The owner’s manual will tell you when to change the engine air filter. However, it may be more frequent depending on where you live.
“I changed my air filter every 10,000 miles when I lived in Brooklyn, New York. It was so disgusting. She says that she changed her filter at 28,000 miles in Wisconsin because there is a huge difference in air quality between the two locations.
Campbell says that when you turn on your heat/air conditioning, the air is passing through a cabin filter.
She explains that filters can be very gross and it is satisfying to change them out, knowing you are breathing fresh air.

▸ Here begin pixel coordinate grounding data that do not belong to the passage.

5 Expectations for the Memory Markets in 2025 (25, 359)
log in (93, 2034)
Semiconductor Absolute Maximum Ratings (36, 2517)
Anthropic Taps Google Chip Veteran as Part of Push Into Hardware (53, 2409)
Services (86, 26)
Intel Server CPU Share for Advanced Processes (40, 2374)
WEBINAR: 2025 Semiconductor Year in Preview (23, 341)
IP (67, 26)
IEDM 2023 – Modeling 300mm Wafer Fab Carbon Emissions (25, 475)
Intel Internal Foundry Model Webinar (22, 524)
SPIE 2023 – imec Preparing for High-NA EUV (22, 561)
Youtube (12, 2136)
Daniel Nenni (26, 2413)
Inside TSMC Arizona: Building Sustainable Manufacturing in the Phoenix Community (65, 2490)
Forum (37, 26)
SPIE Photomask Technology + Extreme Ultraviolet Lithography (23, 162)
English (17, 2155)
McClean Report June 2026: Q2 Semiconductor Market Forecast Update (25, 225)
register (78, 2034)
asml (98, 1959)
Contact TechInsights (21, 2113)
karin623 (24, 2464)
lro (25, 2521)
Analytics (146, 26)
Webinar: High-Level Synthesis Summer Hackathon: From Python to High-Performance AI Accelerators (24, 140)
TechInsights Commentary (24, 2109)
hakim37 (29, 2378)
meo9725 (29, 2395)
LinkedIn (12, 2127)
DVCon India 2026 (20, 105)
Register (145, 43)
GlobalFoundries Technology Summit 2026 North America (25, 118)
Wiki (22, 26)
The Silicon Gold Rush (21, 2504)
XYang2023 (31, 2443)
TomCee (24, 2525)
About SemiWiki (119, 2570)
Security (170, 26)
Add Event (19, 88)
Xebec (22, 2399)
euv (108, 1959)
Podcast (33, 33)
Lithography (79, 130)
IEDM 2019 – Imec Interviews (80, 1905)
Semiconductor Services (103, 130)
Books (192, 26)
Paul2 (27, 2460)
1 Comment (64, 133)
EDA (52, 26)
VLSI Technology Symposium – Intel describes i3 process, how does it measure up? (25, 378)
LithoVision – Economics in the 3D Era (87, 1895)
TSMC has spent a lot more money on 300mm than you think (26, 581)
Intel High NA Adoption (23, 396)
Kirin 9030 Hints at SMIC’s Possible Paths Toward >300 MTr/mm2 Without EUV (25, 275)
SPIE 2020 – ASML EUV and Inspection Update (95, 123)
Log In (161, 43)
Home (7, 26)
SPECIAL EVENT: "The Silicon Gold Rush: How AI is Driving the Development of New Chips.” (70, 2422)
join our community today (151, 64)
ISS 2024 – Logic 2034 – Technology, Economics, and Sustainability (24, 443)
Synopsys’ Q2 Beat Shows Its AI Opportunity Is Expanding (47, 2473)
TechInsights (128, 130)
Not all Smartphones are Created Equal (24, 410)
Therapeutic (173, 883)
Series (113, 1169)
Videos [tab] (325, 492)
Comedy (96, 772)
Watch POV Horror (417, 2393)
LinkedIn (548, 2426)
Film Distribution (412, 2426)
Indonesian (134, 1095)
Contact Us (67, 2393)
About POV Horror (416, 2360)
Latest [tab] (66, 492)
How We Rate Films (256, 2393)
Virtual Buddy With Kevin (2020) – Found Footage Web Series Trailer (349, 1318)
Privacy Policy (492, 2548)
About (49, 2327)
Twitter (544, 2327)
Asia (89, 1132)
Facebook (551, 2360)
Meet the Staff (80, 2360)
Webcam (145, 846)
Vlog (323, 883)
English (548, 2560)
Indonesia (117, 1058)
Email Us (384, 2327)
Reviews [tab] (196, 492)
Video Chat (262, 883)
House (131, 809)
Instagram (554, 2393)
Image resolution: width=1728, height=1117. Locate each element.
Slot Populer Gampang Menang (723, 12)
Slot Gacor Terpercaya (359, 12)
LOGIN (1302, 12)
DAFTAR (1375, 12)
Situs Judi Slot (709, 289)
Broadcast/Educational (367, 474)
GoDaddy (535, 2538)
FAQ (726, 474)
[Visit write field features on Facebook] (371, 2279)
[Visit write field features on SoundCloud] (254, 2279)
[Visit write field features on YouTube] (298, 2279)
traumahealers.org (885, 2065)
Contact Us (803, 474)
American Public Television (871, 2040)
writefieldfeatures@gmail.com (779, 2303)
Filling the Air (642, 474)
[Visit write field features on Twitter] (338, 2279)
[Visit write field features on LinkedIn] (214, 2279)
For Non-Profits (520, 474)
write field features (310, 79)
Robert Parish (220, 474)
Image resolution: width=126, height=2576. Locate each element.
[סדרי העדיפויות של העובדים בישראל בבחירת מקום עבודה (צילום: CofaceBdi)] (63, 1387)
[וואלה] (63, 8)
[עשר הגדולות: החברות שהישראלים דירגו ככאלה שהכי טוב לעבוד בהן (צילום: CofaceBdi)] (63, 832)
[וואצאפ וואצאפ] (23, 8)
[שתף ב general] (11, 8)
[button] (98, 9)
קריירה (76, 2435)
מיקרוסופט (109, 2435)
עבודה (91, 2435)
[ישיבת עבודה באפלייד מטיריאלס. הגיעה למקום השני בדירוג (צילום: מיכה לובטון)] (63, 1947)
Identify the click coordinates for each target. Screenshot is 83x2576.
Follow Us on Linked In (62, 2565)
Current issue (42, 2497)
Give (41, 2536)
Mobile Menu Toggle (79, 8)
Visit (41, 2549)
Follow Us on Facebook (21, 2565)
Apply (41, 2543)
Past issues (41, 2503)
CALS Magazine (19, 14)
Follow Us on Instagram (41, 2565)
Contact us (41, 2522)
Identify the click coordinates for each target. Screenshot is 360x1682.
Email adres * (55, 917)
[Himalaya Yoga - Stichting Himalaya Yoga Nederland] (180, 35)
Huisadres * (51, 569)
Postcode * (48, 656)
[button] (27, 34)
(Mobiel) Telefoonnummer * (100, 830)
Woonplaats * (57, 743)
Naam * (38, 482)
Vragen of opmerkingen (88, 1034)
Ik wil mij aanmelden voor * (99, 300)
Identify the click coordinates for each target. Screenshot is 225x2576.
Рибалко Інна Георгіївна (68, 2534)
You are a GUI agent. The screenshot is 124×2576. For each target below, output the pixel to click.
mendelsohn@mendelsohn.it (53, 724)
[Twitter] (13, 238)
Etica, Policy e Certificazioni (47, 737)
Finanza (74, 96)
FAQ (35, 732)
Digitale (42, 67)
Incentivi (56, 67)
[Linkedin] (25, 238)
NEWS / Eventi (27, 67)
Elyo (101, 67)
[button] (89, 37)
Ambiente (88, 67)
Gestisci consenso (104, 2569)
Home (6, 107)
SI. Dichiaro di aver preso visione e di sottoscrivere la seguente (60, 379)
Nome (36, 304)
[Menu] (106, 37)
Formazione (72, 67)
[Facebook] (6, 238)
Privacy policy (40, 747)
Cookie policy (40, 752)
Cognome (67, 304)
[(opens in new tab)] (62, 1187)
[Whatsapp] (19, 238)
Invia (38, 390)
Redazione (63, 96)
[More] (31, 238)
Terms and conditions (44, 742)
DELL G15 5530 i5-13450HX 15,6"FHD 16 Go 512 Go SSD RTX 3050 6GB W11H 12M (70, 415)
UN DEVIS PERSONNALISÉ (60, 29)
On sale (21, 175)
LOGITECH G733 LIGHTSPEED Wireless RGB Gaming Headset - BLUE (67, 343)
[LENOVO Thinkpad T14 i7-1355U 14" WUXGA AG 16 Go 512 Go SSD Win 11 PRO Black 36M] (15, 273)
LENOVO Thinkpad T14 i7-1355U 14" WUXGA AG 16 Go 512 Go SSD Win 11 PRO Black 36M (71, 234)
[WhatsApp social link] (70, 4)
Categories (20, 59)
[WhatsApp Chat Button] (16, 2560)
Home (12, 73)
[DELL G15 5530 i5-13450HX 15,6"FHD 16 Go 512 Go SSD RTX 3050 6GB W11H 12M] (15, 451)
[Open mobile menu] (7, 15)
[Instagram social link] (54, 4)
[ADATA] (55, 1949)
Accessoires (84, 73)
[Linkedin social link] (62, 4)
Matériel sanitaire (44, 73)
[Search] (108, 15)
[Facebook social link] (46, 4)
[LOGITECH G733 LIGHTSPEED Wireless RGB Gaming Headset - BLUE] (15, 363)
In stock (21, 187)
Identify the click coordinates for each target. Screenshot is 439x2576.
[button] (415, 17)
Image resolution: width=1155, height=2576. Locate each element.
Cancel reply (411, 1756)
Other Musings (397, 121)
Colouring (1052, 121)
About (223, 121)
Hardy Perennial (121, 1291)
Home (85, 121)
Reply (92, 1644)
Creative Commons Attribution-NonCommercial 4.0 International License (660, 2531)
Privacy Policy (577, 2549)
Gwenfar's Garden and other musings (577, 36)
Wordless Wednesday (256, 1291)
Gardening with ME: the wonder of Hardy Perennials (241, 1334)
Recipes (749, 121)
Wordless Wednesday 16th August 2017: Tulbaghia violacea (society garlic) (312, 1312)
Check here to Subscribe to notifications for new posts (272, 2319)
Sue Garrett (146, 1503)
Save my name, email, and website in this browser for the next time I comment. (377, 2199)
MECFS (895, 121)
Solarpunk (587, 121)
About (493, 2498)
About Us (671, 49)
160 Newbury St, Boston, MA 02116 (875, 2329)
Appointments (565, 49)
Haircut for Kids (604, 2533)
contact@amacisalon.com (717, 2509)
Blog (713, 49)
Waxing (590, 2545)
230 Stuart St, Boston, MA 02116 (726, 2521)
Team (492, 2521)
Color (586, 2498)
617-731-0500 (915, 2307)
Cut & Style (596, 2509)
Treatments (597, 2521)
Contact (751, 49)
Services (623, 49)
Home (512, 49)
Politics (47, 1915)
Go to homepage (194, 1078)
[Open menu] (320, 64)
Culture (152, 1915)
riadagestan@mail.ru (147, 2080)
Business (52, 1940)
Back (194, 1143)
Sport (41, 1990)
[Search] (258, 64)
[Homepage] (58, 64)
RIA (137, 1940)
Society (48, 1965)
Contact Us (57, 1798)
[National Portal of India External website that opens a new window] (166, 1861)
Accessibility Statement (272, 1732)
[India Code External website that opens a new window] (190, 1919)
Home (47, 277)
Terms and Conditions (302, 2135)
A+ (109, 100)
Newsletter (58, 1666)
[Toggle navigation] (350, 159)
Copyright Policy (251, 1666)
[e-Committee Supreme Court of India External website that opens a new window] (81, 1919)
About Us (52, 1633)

Cabin filters can often be found behind the glovebox, which opens easily to reveal the access panel behind.
9. Battery health
Campbell suggests that you purchase a voltmeter or a tester battery before going on a road trip.
She says that battery testers can also test the alternator or the charging system. However, a simple voltmeter is less expensive than $20. Just connect one wire to the positive and one to the negative terminals and it will tell you the battery voltage.
Bennett adds that it is important to clean any mineral buildup at the battery contact terminals and ensure they are tight.
Batteries last between three and five years. You will need an adjustable wrench, or ratchet set, to remove the negative and positive battery cables as well as the clamp that holds them in place. Switch the battery to the new one, then reconnect.